Rose Red's fundamental problem may lie with King's stentorian approach to the haunted house sub-genre. Subtlety and gradually escalating weirdness are the hallmarks of the two great American haunted house novels (Richard Matheson's Hell House and Shirley Jackson's The Haunting of Hill House). Rose Red leads with an extraordinarily overt manifestation of psychic powers, one that echoes and amplifies a similar incident from Shirley Jackson's novel to such an extent that the miniseries clearly establishes itself as taking place in an alternate universe where psychic powers must have been confirmed long ago by science.

With too much (yet not enough) already established about psychic powers, the miniseries starts throwing everything and the kitchen sink into other areas. Hill House and Hell House both initially sent 4-person teams of paranormal investigators into their haunted houses.
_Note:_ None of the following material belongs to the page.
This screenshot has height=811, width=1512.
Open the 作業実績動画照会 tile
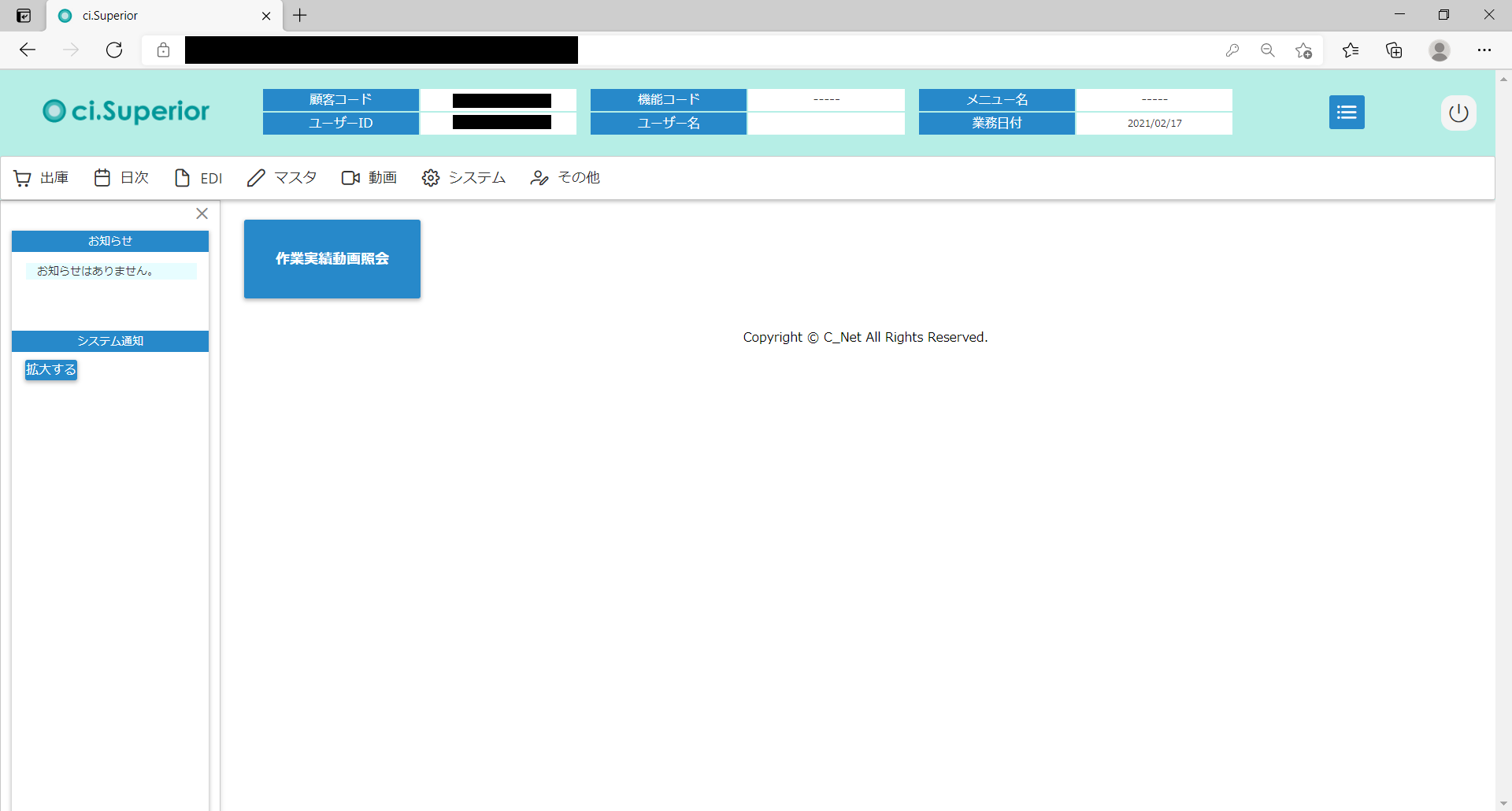click(x=332, y=258)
Rose Red sends eight. Or possibly nine. Or a dozen, if you count the people who show up throughout the main part of the movie. Hell House and Hill House gave us large but explicable mansions.

Rose Red gives us something that's larger than the Winchester House and which builds new rooms itself, a trick the Winchester House never mastered. This remarkable self-building has apparently been confirmed on many occasions by flyover photographs of the sprawling complex. Wouldn't a house that verifiably builds itself without people pretty much confirm supernatural activity? Why is this movie about an academic whose reputation rests on whether or not she can confirm supernatural activity? Such activity is everywhere!!! Buy a camera!

So the psychics and the scientists and the hangers-on all show up, and they all have readily verifiable psychic powers, and we also learn that about 50 people have gone missing at Rose Red over the century of its existence. You'd think the authorities might want such a place torn down or blown up. But they don't. It's still there. Still growing. Still eating people.

The acting is pretty scattershot and the direction by Craig R. Baxley obvious and only rarely subtle. Rotting, animated corpses dominate the proceedings, somewhat counterintuitively at certain points when the house is ostensibly trying to get people to join it of their own free will. Because look, you get to be a rotting corpse for all eternity! Who handles the marketing for this haunted house? Not recommended.